Top Five Early Spring Picnic Spots
Posted in Miscellany by Liam Coates 2 years ago
Lovers of the British countryside are happy for any excuse to get out and explore, and if we can enjoy great British food at the same time then we’re in hog heaven, never poo-pooing a picnic proposal.
Chefs will tell you that eating in different environments affects the dining experience, so why not seek out the scenery to enjoy some fantastic food.
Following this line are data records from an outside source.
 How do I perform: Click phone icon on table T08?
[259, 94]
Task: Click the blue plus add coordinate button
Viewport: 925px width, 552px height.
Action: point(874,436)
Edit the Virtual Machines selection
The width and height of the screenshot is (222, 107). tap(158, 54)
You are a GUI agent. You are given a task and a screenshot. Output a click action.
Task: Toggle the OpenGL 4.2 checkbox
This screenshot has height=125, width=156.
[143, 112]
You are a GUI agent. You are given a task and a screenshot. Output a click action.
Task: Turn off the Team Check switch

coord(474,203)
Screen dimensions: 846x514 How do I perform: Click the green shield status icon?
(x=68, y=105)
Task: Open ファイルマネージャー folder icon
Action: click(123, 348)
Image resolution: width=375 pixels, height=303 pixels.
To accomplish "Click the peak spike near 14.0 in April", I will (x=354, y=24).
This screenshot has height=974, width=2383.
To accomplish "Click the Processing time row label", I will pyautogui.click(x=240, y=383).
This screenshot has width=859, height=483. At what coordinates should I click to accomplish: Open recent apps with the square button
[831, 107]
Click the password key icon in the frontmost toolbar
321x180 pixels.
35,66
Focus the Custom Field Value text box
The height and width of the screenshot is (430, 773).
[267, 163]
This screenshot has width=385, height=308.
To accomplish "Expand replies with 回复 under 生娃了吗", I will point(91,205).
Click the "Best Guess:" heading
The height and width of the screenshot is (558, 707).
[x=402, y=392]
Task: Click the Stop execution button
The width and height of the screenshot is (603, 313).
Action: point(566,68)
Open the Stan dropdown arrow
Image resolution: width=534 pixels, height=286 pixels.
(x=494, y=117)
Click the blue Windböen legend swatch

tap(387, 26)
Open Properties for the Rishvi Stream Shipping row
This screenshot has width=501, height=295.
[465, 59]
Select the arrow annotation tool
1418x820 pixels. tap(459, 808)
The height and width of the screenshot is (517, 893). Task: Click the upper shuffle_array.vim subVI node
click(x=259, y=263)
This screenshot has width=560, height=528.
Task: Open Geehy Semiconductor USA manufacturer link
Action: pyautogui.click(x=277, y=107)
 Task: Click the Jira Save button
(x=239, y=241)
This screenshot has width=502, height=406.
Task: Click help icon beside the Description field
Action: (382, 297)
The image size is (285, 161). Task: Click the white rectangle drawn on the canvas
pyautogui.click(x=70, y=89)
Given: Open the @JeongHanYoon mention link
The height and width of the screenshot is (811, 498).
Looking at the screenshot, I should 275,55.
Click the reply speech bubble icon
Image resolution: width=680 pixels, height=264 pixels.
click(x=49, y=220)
Britain is bursting with beauty spots, so while the fresh weather might put a lot of people off exploring, we say take advantage of the space and solitude – pack a thermos of hot tea and wrap the ham sandwiches and have the snacks at the ready, because here’s our top five early spring picnic spots for you to enjoy:
The Souter Lighthouse and the Leas, Tyne and Wear
The North East of England has a lot to offer when it comes to great scenery and picnic locations, but one of our favourites is the Souter Lighthouse and the Leas. An iconic landmark of the Tyne and Wear county, the lighthouse sits on 2.5miles of chocolate-box coastline and has its own wildlife garden with ponds, wild flowers, trees and more.
If you manage to catch a rare sunny day, this location makes for a perfect lazy beach stroll followed by a picnic in the gardens. But, if the wintry weather does decide to dampen the day, there’s the Galley Coffee Shop to provide shelter and local food with a hot coffee to defrost the fingers.
Mottisfont Abbey, Hampshire
Surrounded by trees, flowers, rolling lawns and plenty of the typical South coast wildlife, the Mottisfont Abbey provides a beautiful backdrop to any picnic. The abbey itself was crafted from a 13th Century medieval priory, and its ancient walls provide more than shelter from wintery winds, with the ability to transport you back to a time of grandeur.
A picnic on the lawns with the view of the abbey calls for a picnic with traditional favourites – like the no-fuss finger foods like sausage rolls and scotch eggs always go down well. After, the Mottisfont winter garden with meandering flowered paths provides the perfect wind-down from a full stomach. And there’s a cosy tea room nearby in case the winter wind starts to bite.
Lydford Gorge, Devon
With plenty of hidden picnic areas along the scenic walks of Lydford Gorge, the South-West’s deepest gorge has plenty of scenery, including its remarkable 30m waterfall, meaning it is a great place to visit any time of year for those who aren’t afraid of getting a little mucky – remember to take some waterproof shoes!
The roaring river Lyd provides brisk revitalising short and long walks to the White Lady waterfall, and with tearooms nearby you can warm up with a hot drink if the cold air and splashing water gets a little too chilly.
Rievaulx Abbey, North Yorkshire
A series of romantic buildings and developments from the 12th and 15th centuries lies hidden in the deep river Rye valley in the form of Rievaulx Abbey ruins, where it feels as though time truly stands still.
The romantic grounds around the ruins provide a poetic picnic spot, where writers, painters and scholars once visited for inspiration. Peaceful walks wander through the area much as the gentile monks of the ages once did as they consulted their spirits, providing a very tranquil setting to walk away a full stomach. And if shelter is needed from a rainy or dull day, the café provides a warm refuge and delicious locally produced food.
Derwentwater’s Islands, Cumbria
The views available at Cumbria’s lake district are definitely worth braving the cold temperatures for, and a walk followed by a picnic in this idyllic setting is unlikely to disappoint.
Derwentwater is the largest of the lakes in the district, baring four islands within it which allow public access if you have a boat to hand, or there’s the option to skydive onto the islands for the bravest among us, before relaxing with a picnic and heading back to the mainland for shelter and warmth in the local shops and cafés.
No matter where the location is, a winter picnic is not to be sniffed at (although you made need tissues for runny noses). The beautiful British scenery, from woodlands to lakes, feels a little more magical when covered in a light dusting of frost, and nothing feels better than eating quality British food in a fantastic British setting, so there’s no need to wait for the summer to get the paisley blankets out.